Sensors and algorithms need to be advanced to overcome the challenge of tissue deformation and the very dynamic environment encountered intraoperatively. Sensors, in particular, will play an important role in overcoming challenges to the development and implementation of AI by allowing for more accurate perception and capturing of dynamic and complicated environments via the fusion of multimodal data. The placement of sensors at the tips of instruments creates many challenging issues, starting from size constraints to limitations including the need for repetitive sterilization[14].

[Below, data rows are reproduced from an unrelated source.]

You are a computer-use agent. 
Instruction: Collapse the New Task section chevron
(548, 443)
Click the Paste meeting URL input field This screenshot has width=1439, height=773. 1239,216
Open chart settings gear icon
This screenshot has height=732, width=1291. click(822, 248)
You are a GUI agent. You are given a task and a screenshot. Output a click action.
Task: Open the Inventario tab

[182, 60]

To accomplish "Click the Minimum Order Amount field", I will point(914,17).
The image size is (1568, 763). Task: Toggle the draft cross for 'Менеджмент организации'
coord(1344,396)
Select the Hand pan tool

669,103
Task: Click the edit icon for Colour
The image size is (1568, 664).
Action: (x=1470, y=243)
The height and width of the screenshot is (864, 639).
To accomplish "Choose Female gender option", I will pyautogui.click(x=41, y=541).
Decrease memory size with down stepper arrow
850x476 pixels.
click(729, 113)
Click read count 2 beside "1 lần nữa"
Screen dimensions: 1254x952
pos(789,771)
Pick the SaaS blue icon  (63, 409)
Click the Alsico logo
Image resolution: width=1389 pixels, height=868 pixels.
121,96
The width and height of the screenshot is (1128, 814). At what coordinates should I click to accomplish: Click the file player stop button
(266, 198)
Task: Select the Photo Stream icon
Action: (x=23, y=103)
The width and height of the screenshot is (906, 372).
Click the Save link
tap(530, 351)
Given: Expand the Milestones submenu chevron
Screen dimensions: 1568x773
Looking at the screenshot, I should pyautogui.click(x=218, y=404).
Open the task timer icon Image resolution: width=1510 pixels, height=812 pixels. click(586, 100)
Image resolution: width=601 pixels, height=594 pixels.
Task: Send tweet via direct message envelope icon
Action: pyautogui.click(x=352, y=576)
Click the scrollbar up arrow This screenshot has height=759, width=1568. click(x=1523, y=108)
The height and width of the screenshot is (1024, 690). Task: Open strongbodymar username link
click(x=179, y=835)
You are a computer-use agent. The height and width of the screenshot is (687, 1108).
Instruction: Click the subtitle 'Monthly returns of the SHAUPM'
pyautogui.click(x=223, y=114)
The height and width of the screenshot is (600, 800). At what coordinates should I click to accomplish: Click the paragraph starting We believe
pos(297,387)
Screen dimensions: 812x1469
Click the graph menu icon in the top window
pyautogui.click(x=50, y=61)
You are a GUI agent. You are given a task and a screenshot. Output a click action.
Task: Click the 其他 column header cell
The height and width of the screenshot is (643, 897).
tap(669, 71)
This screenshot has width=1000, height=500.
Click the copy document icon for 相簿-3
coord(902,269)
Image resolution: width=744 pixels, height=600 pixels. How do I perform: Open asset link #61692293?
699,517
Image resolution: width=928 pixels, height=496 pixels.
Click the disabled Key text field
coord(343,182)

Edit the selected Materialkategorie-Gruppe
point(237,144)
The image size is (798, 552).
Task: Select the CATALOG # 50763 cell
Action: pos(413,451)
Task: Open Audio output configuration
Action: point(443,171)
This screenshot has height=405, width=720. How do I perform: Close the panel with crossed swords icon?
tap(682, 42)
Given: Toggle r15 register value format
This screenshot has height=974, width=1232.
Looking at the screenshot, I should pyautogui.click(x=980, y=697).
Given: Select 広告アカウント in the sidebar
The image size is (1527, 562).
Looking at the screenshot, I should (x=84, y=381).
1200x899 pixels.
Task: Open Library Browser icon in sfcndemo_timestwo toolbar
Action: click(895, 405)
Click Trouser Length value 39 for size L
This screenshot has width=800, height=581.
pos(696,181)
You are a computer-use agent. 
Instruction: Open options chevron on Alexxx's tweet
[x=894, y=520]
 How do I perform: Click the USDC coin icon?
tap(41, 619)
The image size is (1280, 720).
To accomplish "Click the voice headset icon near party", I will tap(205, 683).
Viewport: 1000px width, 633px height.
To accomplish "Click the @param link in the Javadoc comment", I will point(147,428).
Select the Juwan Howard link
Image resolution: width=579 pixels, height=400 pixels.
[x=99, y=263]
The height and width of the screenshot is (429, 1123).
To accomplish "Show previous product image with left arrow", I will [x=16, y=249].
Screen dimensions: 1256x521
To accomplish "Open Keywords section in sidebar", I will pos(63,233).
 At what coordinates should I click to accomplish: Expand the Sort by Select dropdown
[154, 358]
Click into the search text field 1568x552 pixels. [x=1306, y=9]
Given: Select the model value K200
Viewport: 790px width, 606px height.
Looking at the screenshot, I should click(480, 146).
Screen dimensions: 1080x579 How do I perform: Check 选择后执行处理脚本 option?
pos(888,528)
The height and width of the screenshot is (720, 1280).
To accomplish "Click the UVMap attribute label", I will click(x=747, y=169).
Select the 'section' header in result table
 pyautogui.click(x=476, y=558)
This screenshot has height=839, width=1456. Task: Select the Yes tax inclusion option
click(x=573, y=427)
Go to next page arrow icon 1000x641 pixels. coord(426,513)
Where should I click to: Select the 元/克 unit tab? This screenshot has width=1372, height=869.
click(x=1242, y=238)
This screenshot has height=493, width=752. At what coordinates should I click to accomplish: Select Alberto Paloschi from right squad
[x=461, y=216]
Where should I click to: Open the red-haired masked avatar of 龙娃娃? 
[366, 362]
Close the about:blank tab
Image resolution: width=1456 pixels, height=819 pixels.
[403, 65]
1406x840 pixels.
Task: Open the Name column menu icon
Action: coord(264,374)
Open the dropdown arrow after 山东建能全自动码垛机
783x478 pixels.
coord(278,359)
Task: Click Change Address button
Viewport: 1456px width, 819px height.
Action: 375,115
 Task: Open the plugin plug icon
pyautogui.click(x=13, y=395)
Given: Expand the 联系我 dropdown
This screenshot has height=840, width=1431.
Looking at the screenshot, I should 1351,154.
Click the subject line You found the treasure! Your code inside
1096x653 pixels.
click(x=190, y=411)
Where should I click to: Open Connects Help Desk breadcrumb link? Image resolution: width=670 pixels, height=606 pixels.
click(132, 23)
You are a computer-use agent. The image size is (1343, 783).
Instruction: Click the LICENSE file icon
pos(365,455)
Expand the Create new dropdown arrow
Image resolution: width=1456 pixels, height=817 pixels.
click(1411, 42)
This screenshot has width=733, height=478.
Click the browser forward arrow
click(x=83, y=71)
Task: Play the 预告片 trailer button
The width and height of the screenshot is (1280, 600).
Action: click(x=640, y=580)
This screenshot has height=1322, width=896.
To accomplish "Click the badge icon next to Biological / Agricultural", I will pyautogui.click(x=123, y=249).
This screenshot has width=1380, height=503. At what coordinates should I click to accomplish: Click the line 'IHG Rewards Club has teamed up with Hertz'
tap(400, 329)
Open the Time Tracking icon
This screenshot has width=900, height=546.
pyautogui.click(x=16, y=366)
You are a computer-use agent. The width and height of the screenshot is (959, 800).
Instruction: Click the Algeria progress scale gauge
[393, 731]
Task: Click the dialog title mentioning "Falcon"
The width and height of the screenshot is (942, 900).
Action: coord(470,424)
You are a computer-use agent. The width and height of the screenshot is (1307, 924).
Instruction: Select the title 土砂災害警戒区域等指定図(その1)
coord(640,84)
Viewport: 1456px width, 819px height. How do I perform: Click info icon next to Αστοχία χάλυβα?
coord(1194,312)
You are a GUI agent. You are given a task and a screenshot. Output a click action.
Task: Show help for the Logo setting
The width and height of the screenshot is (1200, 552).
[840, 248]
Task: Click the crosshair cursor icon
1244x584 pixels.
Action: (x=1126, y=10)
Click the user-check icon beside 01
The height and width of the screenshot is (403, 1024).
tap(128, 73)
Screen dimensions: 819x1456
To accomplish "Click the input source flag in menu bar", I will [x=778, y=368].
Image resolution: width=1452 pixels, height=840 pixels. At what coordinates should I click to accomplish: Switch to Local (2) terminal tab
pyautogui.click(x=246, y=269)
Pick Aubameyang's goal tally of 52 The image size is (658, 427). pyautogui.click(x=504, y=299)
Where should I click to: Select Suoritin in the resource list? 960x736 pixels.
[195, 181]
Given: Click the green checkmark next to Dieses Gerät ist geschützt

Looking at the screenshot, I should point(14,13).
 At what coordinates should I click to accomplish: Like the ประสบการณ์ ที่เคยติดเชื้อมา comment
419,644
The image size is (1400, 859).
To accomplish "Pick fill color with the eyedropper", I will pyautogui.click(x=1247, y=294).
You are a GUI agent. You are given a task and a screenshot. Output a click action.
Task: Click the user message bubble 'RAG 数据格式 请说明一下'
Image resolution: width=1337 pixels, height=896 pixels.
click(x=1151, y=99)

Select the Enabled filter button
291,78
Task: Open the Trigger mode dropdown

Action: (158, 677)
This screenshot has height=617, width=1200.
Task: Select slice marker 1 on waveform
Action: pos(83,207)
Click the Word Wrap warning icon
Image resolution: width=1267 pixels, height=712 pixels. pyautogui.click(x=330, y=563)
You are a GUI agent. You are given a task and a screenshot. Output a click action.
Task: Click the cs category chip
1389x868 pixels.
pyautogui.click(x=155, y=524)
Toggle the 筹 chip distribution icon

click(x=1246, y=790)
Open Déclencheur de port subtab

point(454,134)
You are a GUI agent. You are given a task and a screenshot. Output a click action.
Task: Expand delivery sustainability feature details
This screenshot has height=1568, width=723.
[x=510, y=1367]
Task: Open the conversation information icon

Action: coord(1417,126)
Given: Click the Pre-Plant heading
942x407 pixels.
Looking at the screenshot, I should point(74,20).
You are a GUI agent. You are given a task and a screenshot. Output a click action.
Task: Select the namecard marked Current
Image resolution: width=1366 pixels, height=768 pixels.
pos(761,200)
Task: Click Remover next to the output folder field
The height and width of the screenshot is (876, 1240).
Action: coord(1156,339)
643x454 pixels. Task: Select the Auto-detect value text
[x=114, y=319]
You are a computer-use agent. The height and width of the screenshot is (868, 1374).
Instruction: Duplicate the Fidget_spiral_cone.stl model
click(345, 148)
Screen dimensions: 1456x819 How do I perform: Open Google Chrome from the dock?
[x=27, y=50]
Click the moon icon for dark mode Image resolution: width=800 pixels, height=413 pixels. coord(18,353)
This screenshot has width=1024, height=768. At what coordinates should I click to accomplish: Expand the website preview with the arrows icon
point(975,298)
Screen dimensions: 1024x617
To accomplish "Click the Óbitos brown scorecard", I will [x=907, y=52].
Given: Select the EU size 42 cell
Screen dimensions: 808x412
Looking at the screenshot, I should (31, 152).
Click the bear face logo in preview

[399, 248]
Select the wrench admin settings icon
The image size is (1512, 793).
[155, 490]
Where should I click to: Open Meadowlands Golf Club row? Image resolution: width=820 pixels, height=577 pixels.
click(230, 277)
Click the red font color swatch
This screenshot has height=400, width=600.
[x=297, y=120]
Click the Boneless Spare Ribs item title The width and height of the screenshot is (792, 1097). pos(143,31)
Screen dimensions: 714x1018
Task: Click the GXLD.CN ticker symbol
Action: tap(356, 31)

Traditional SLAM (simultaneous localization and mapping) algorithms[18] are built on the assumption of a rigid environment, unlike in a typical surgical field where the deformation of soft tissue and organs is often continuous. This flawed assumption limits its direct application for surgical tasks. To overcome this problem, a stereo-endoscope has been used within SLAM algorithms. Stereo-endoscopy is when an endoscopic camera is fitted with a sensor unit made of two flat image sensors arranged symmetrically around the shaft’s central rotational axis, to help restore the sense of depth lost in Management Information System (MIS) techniques and allow for the reconstruction of the anatomical structures within in vivo video recordings using well-established computer vision techniques.

Another approach to overcoming the challenges of a dynamic environment is the emerging field of biophotonics which uses spectral imaging to extract relevant information on tissue morphology, function, and pathology. The advantages of this approach are that it lacks ionizing radiation, has a low hardware complexity, and is easily integrated into the surgical workflow[9].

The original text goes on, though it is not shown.